* _Assignment_: What you return should be every line below, word for word, and none of the images.

* _Material provided_:
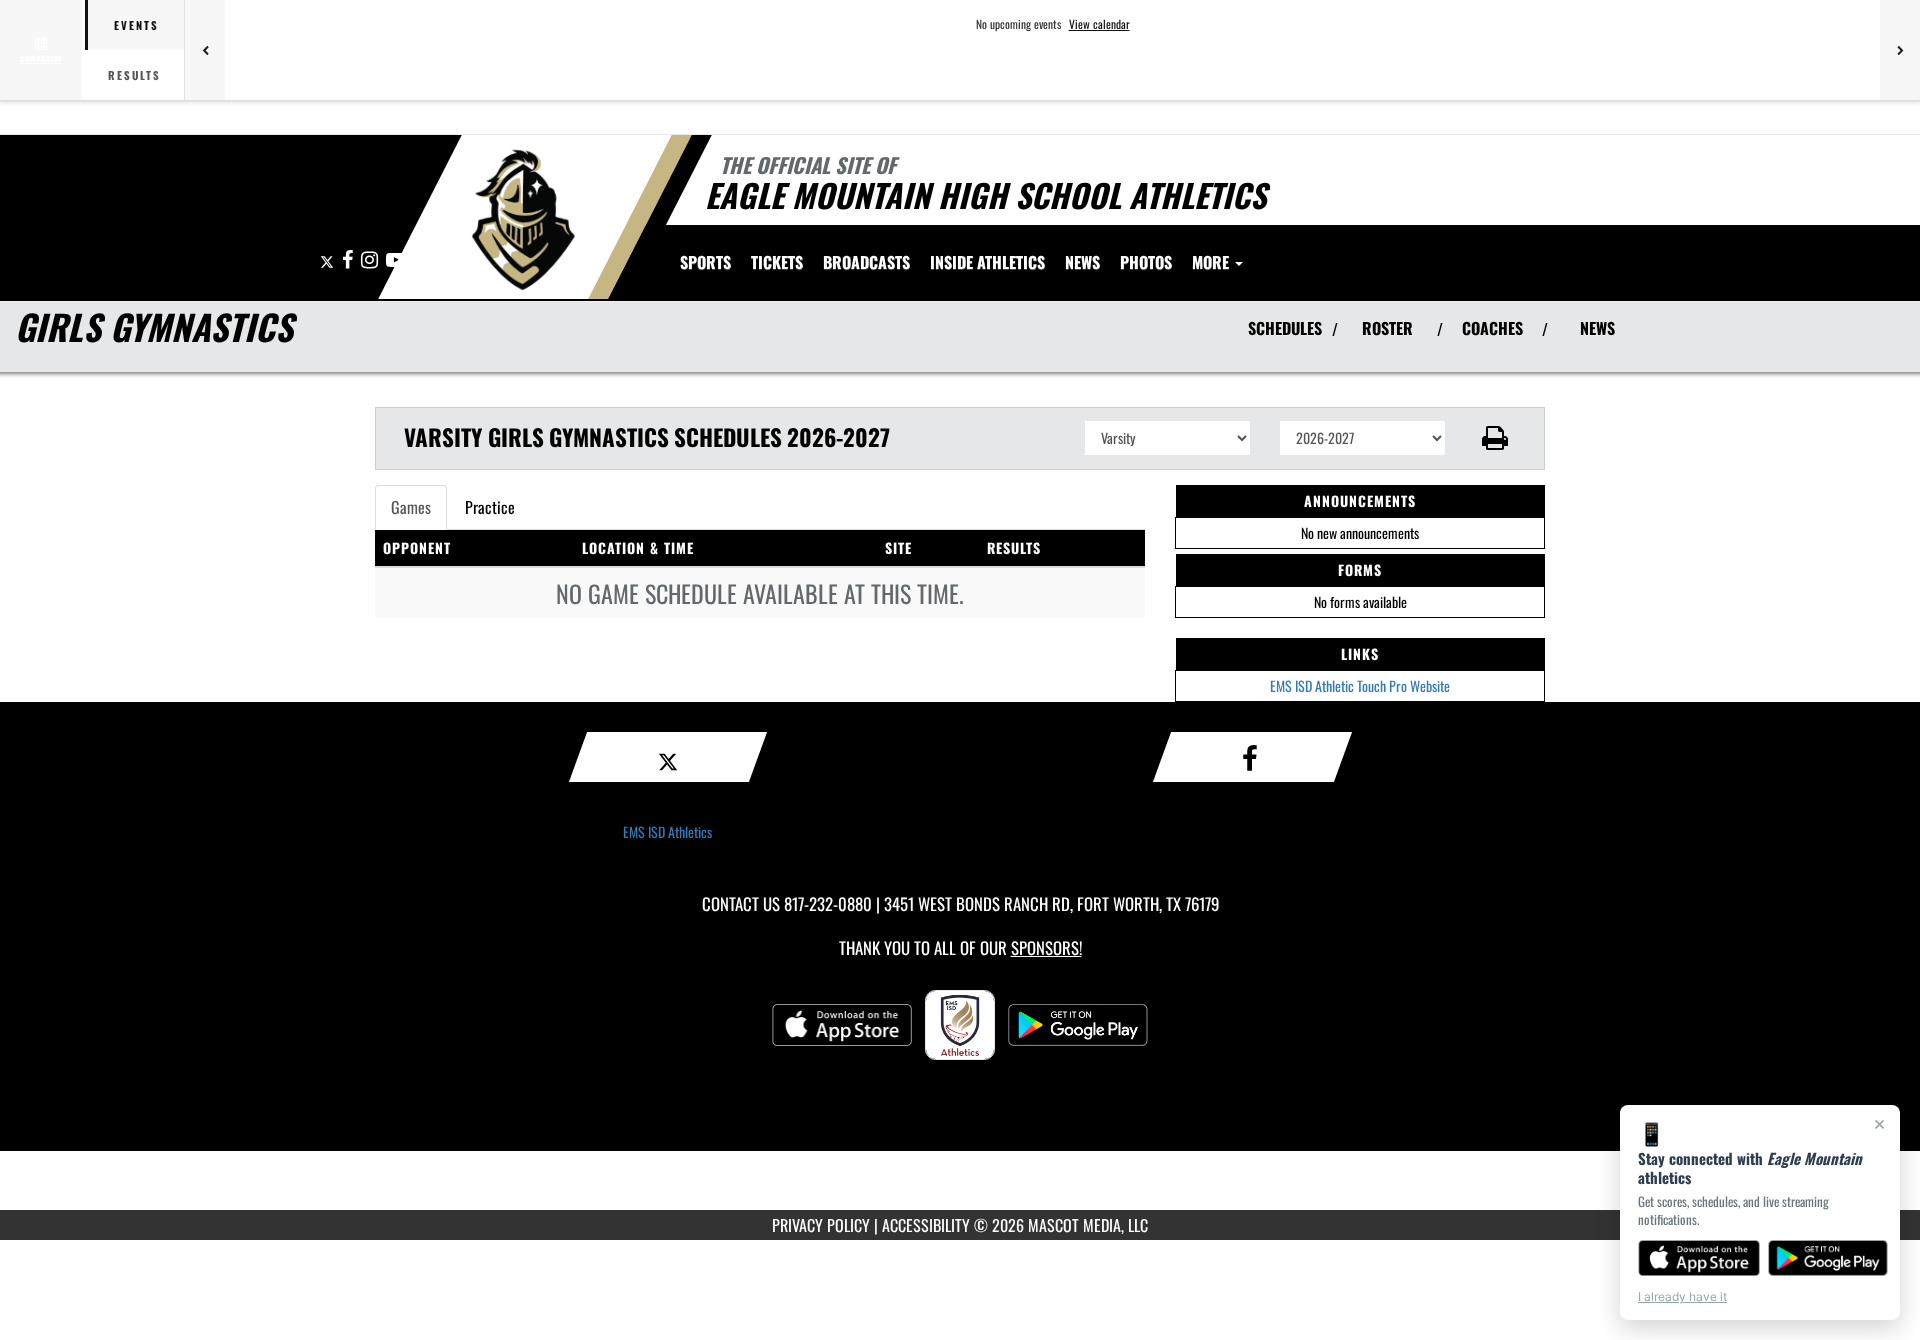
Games (411, 507)
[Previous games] (205, 50)
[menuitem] (777, 262)
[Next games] (1900, 50)
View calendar (1099, 24)
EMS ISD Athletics (667, 831)
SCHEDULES (1285, 328)
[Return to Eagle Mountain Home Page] (523, 220)
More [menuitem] (1212, 262)
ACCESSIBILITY (926, 1225)
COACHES (1492, 328)
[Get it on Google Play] (1828, 1258)
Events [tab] (136, 25)
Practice (490, 507)
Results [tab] (134, 75)
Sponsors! (1046, 947)
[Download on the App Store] (1699, 1258)
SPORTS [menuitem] (705, 262)
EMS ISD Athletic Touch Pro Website (1360, 685)
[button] (1495, 438)
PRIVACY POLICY (821, 1225)
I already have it (1682, 1296)
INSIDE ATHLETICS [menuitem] (987, 262)
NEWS (1597, 328)
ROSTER (1387, 328)
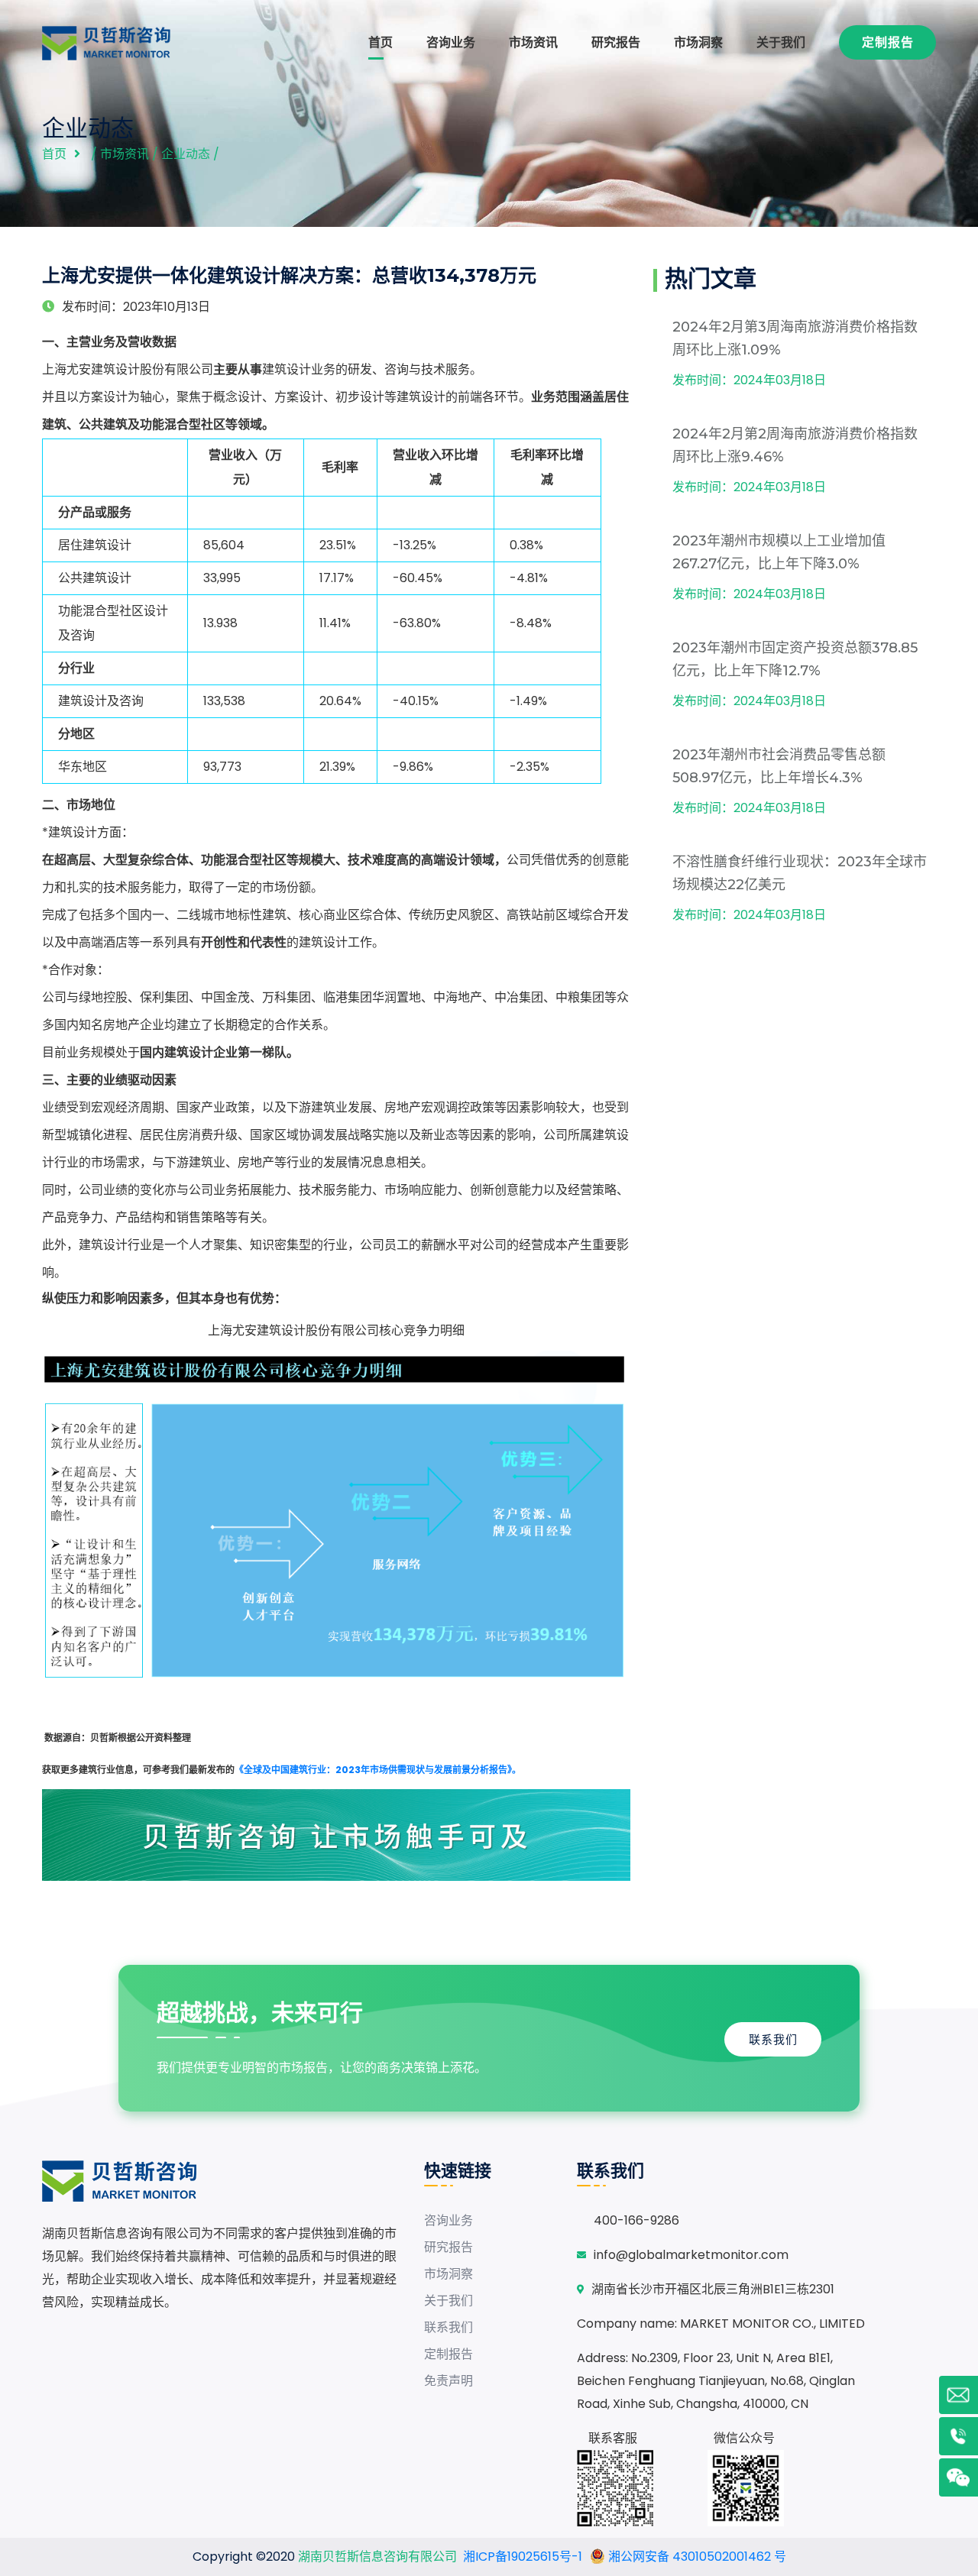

* _Exercise solution_:
Games (411, 507)
[Previous games] (205, 50)
[menuitem] (777, 262)
[Next games] (1900, 50)
View calendar (1099, 24)
EMS ISD Athletics (667, 831)
SCHEDULES (1285, 328)
[Return to Eagle Mountain Home Page] (523, 220)
More [menuitem] (1212, 262)
ACCESSIBILITY (926, 1225)
COACHES (1492, 328)
[Get it on Google Play] (1828, 1258)
Events [tab] (136, 25)
Practice (490, 507)
Results [tab] (134, 75)
Sponsors! (1046, 947)
[Download on the App Store] (1699, 1258)
SPORTS [menuitem] (705, 262)
EMS ISD Athletic Touch Pro Website (1360, 685)
[button] (1495, 438)
PRIVACY POLICY (821, 1225)
I already have it (1682, 1296)
INSIDE ATHLETICS [menuitem] (987, 262)
NEWS (1597, 328)
ROSTER (1387, 328)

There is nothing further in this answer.